• [INSTRUCTION A]: Reproduce the committee evidence excerpt below word for word, in full.

• [DOCUMENT EXCERPT]:
■ ■ ■
Select Committee on Environmental Audit Minutes of Evidence

Examination of Witnesses (Questions 220-239)



220. How do you prove it then?
  (Mr Meacher) It does not necessarily prove it.

221. How do you then prove it? What will you have in place to do that?
  (Mr Meacher) Let me move towards that and I will answer it. It is also the case that the procurement rules do not allow public sector buyers to demand eco-labelled products without giving suppliers an opportunity to find an equivalent means of proving that their products meet the technical and quality criteria specified. But, having said that, I entirely accept that certification may well be the most practical and cost-effective means of meeting requirements. We have to take a view with regard to other standards that are out there in the field. In the case of smaller forests in the UK there is the UK Woodland Assurance Standard. It was recognised by FSC in 1999 which meant that UK woodland owners could provide FSC certified products. There are other foreign standards, the pan-European Forest Certification, there is a Canadian Standards Association, the American Sustainable Forestry Initiative. The answer to the question is we intend to evaluate all of those against the highest standards as reflected in FSC but it is our view that at this stage we should not be restricted to FSC absolutely. Not that we wish to water down or diminish those very high standards but to give an opportunity for other certification systems to meet those high standards.

222. You mentioned France and Germany that were going down the FSC route.
  (Mr Meacher) Yes.

223. Then later on you said that EU procurement policy does not really allow this eco-labelling to happen without the alternative being there as well. What work are you going to be able to do at EU level to see how France and Germany get around that particular obstacle? Also, will the possibility of a new EU Directive on public procurement be discussed?
  (Mr Meacher) That is perfectly correct. How far France and Germany, by limiting their procurement to FSC, infringe EU procurement rules is a matter for the Commission. As I say, FSC is the internationally comprehensively recognised standard. Our view is, and I think we would stick with this, not to try and underplay FSC but it is reasonable that other standards can meet all the requirements of the policy and that we should not dismiss those. In the discussions which will take place in Brussels in the preparation of a new EU Directive I think it will be an interesting discussion between us and France and Germany.
■ ■ ■
• [ENTRIES]:
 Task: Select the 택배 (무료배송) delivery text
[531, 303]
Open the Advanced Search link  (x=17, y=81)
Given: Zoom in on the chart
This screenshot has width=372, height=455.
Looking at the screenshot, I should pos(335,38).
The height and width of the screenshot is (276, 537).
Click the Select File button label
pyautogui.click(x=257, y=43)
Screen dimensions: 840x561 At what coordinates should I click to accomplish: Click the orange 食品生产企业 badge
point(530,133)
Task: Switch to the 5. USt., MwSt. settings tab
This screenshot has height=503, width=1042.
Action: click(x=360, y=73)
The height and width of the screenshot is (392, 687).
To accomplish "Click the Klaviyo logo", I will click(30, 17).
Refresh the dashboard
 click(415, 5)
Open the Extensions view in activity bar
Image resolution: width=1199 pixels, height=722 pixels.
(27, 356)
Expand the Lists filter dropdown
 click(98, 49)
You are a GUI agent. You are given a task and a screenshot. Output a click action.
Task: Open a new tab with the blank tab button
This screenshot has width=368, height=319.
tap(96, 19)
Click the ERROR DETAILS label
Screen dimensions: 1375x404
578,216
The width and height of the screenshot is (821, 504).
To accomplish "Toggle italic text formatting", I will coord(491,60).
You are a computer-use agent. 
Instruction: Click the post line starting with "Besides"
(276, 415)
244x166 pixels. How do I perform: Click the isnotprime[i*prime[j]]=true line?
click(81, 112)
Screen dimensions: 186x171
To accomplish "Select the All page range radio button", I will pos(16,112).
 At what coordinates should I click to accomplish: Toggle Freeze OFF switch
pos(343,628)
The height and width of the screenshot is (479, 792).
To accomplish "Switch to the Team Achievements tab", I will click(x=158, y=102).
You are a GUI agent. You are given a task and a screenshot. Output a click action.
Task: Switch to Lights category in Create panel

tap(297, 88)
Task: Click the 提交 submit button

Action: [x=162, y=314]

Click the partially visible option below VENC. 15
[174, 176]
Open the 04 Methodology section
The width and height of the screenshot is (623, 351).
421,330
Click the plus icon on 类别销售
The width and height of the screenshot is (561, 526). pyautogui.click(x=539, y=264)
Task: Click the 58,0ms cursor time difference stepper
■ ■ ■
• [INSTRUCTION B]: In the records, take the lines from the one containing "Open the Advanced" through the one containing "click(98, 49)", inclusive. Write out only those lines, with "Screen dimensions" swapped for "Screen size" and everything else left unchanged.

• [CORRECT ANSWER A]:
Select Committee on Environmental Audit Minutes of Evidence

Examination of Witnesses (Questions 220-239)



220. How do you prove it then?
  (Mr Meacher) It does not necessarily prove it.

221. How do you then prove it? What will you have in place to do that?
  (Mr Meacher) Let me move towards that and I will answer it. It is also the case that the procurement rules do not allow public sector buyers to demand eco-labelled products without giving suppliers an opportunity to find an equivalent means of proving that their products meet the technical and quality criteria specified. But, having said that, I entirely accept that certification may well be the most practical and cost-effective means of meeting requirements. We have to take a view with regard to other standards that are out there in the field. In the case of smaller forests in the UK there is the UK Woodland Assurance Standard. It was recognised by FSC in 1999 which meant that UK woodland owners could provide FSC certified products. There are other foreign standards, the pan-European Forest Certification, there is a Canadian Standards Association, the American Sustainable Forestry Initiative. The answer to the question is we intend to evaluate all of those against the highest standards as reflected in FSC but it is our view that at this stage we should not be restricted to FSC absolutely. Not that we wish to water down or diminish those very high standards but to give an opportunity for other certification systems to meet those high standards.

222. You mentioned France and Germany that were going down the FSC route.
  (Mr Meacher) Yes.

223. Then later on you said that EU procurement policy does not really allow this eco-labelling to happen without the alternative being there as well. What work are you going to be able to do at EU level to see how France and Germany get around that particular obstacle? Also, will the possibility of a new EU Directive on public procurement be discussed?
  (Mr Meacher) That is perfectly correct. How far France and Germany, by limiting their procurement to FSC, infringe EU procurement rules is a matter for the Commission. As I say, FSC is the internationally comprehensively recognised standard. Our view is, and I think we would stick with this, not to try and underplay FSC but it is reasonable that other standards can meet all the requirements of the policy and that we should not dismiss those. In the discussions which will take place in Brussels in the preparation of a new EU Directive I think it will be an interesting discussion between us and France and Germany.

• [CORRECT ANSWER B]:
Open the Advanced Search link  (x=17, y=81)
Given: Zoom in on the chart
This screenshot has width=372, height=455.
Looking at the screenshot, I should pos(335,38).
The height and width of the screenshot is (276, 537).
Click the Select File button label
pyautogui.click(x=257, y=43)
Screen size: 840x561 At what coordinates should I click to accomplish: Click the orange 食品生产企业 badge
point(530,133)
Task: Switch to the 5. USt., MwSt. settings tab
This screenshot has height=503, width=1042.
Action: click(x=360, y=73)
The height and width of the screenshot is (392, 687).
To accomplish "Click the Klaviyo logo", I will click(30, 17).
Refresh the dashboard
 click(415, 5)
Open the Extensions view in activity bar
Image resolution: width=1199 pixels, height=722 pixels.
(27, 356)
Expand the Lists filter dropdown
 click(98, 49)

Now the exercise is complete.